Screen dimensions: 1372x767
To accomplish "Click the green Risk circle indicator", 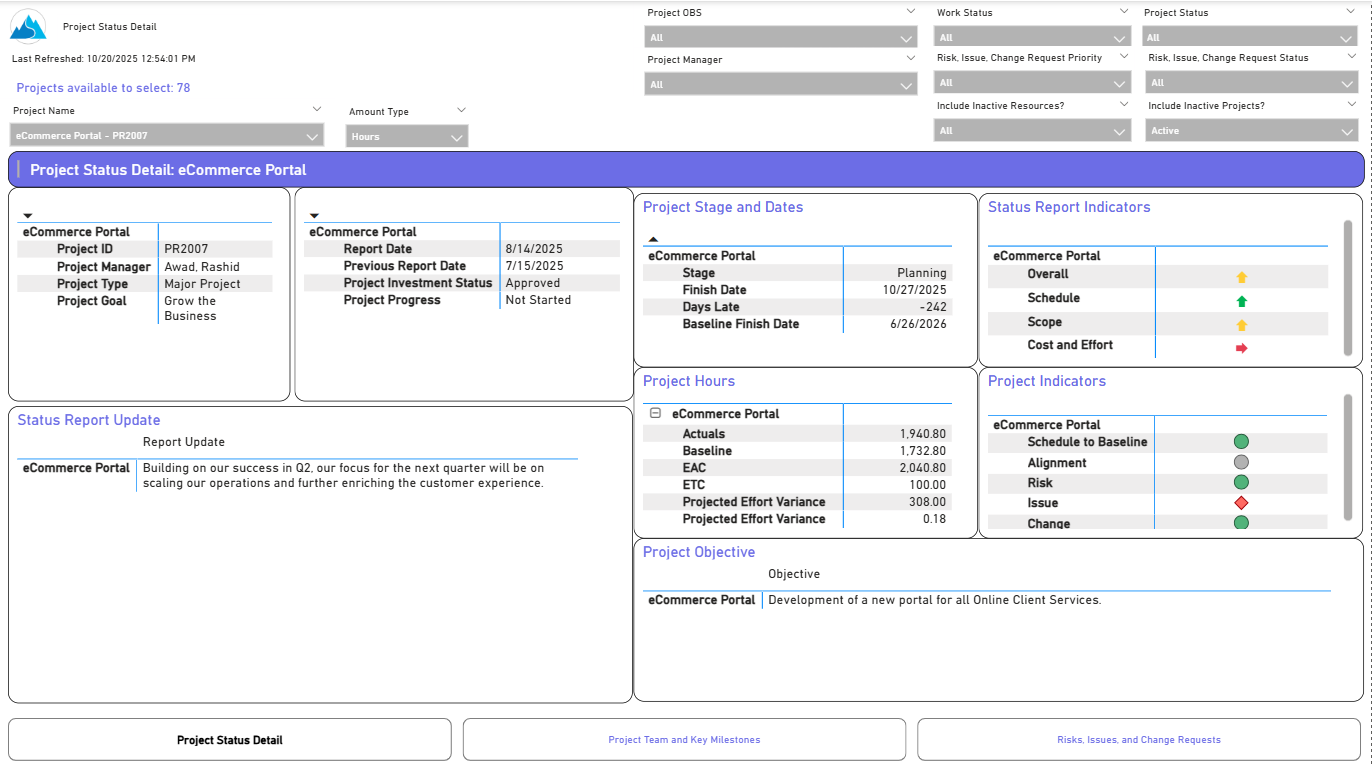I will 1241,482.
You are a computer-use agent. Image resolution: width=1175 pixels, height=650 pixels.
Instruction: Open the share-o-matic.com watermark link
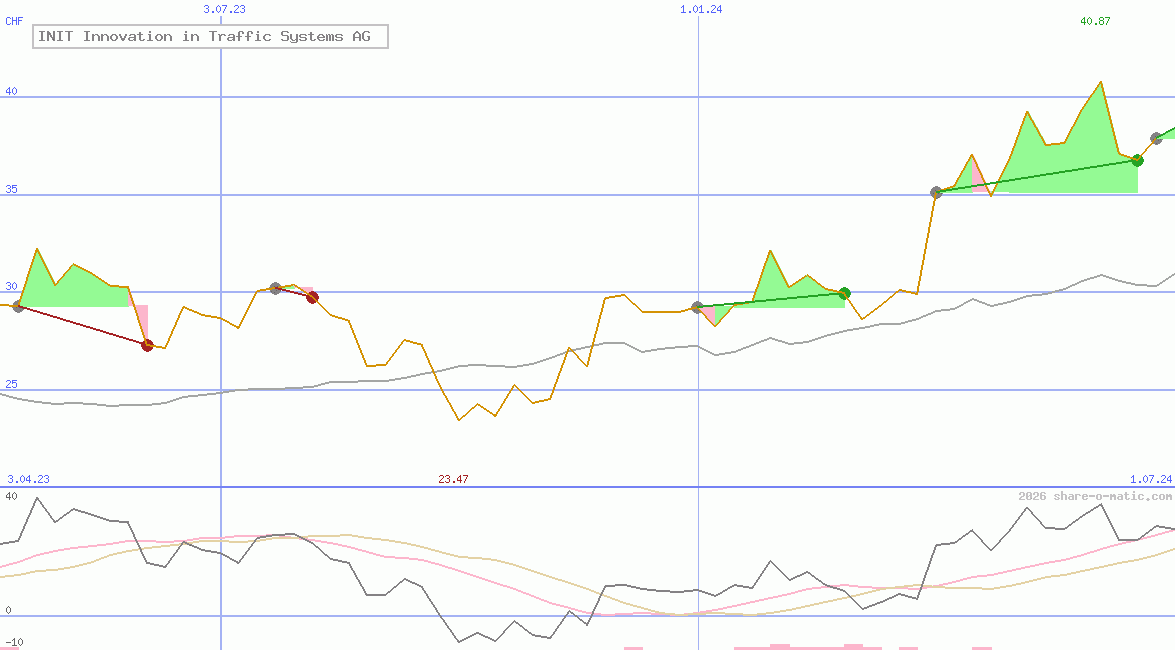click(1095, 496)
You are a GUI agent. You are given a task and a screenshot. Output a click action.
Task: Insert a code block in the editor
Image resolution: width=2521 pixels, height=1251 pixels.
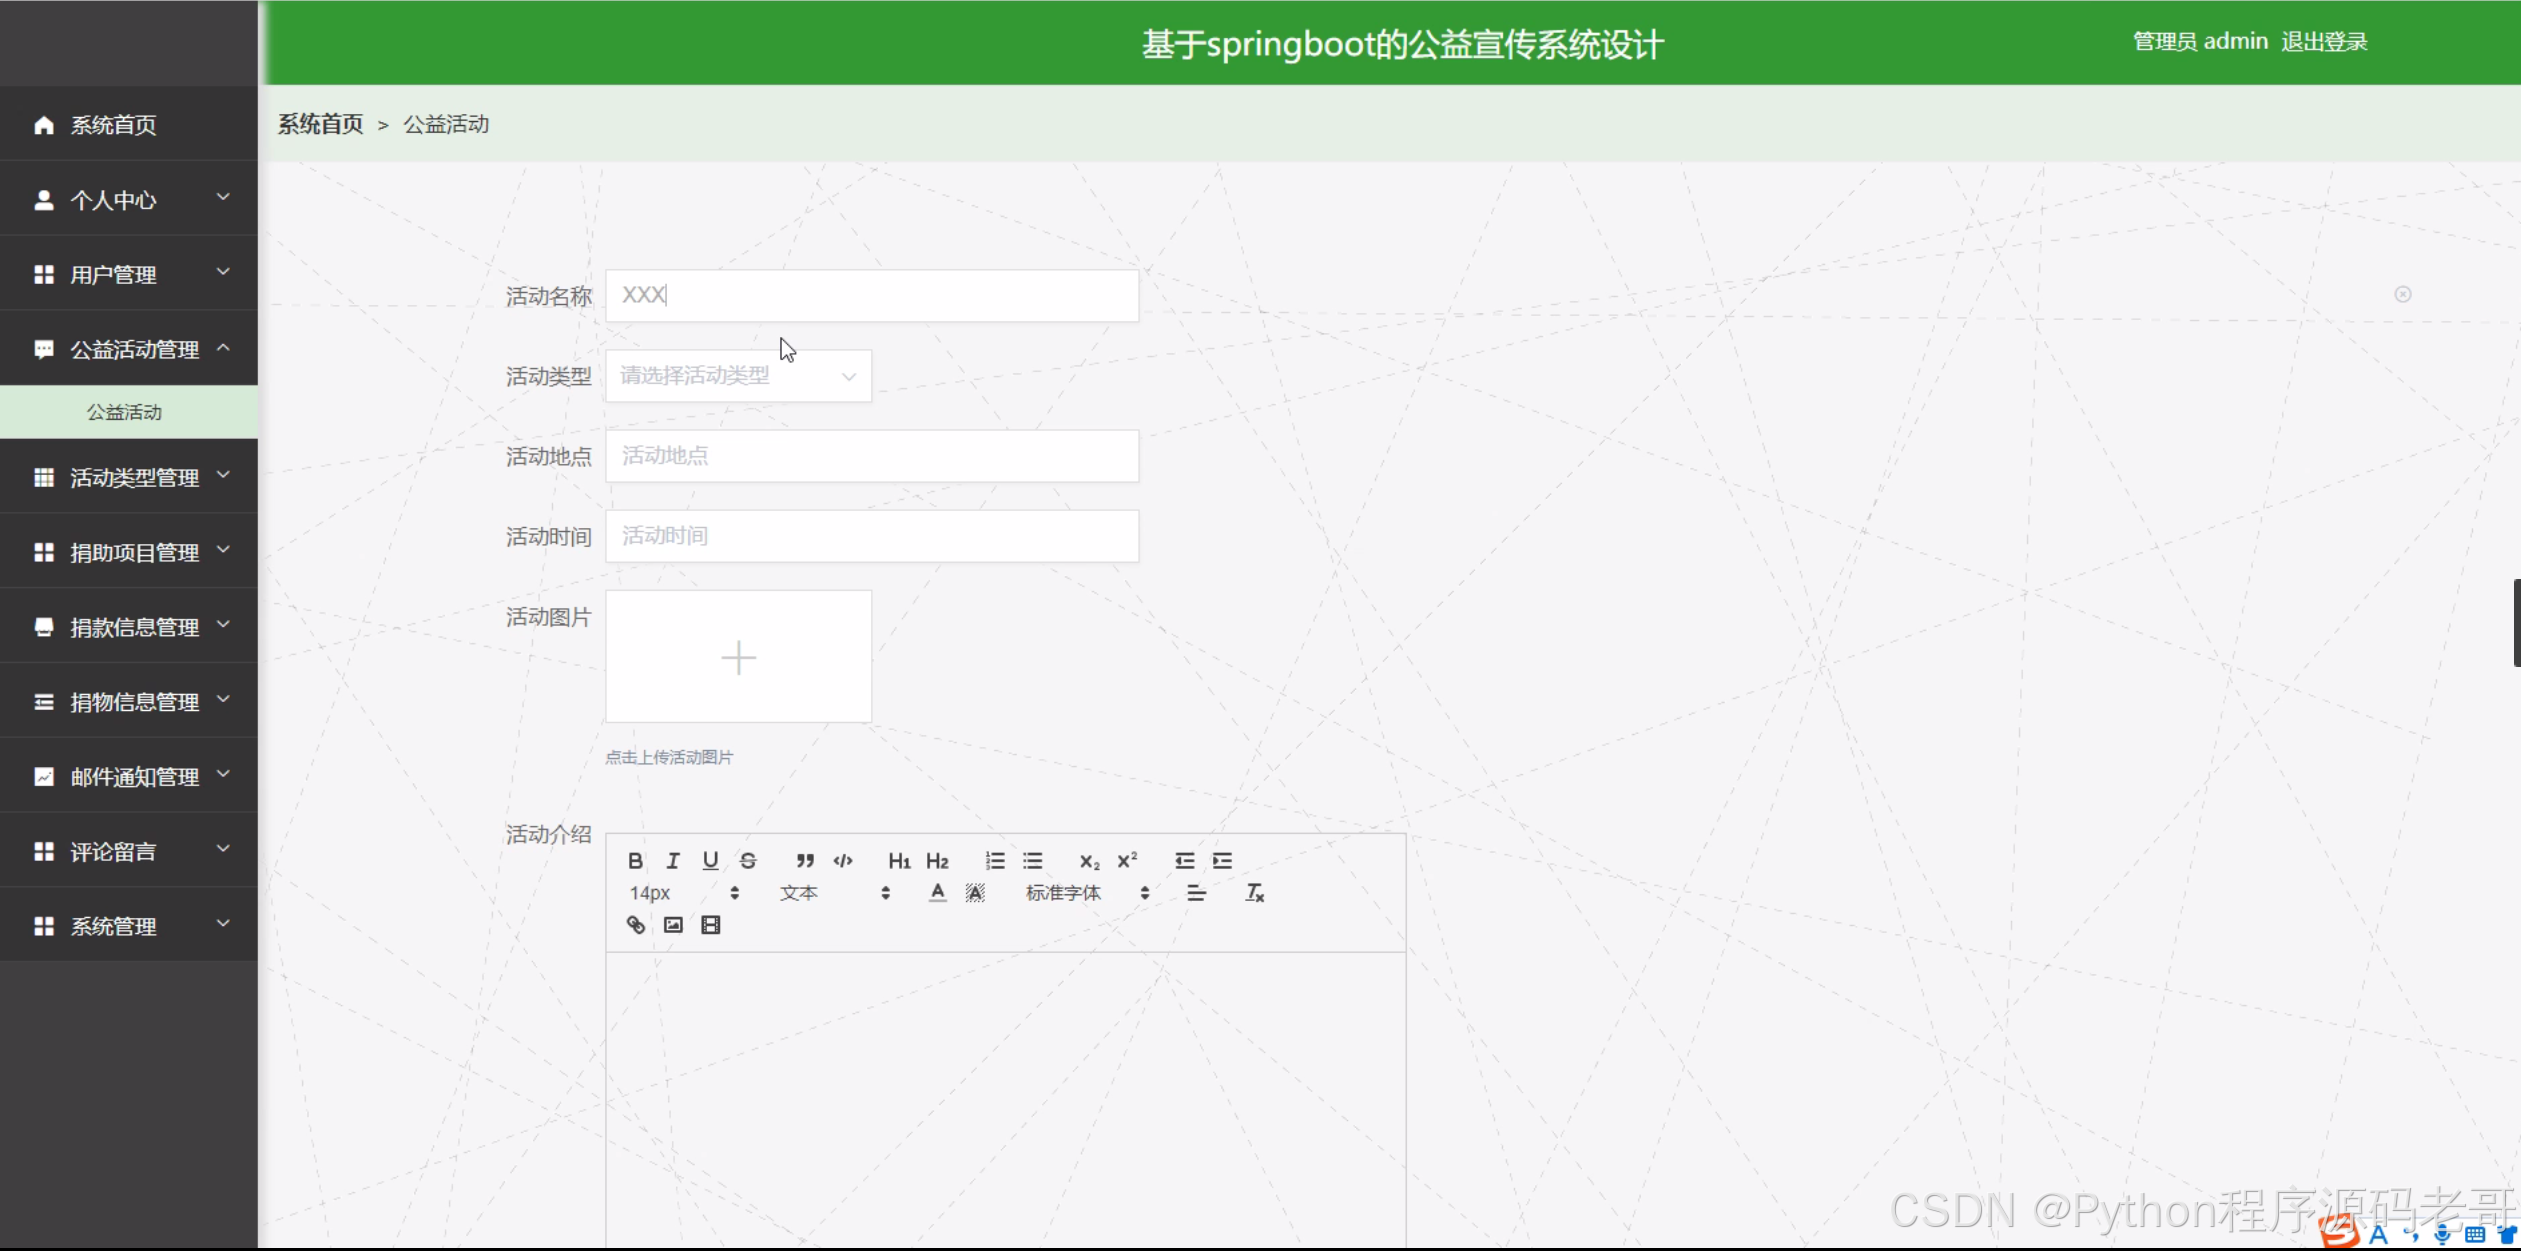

########

§ **What to produce**
Rewrite the rows as a Markdown table with the columns Nr and Text, starting at the line with "You are a GUI" and continuing up to and including the last line of the rows. Number each line, skip any blank lines, and leave the pictures out.

§ **Completed task**
| Nr | Text |
|---|---|
| 1 | You are a GUI agent. You are given a task and a screenshot. Output a click action. |
| 2 | Task: Insert a code block in the editor |
| 3 | Image resolution: width=2521 pixels, height=1251 pixels. |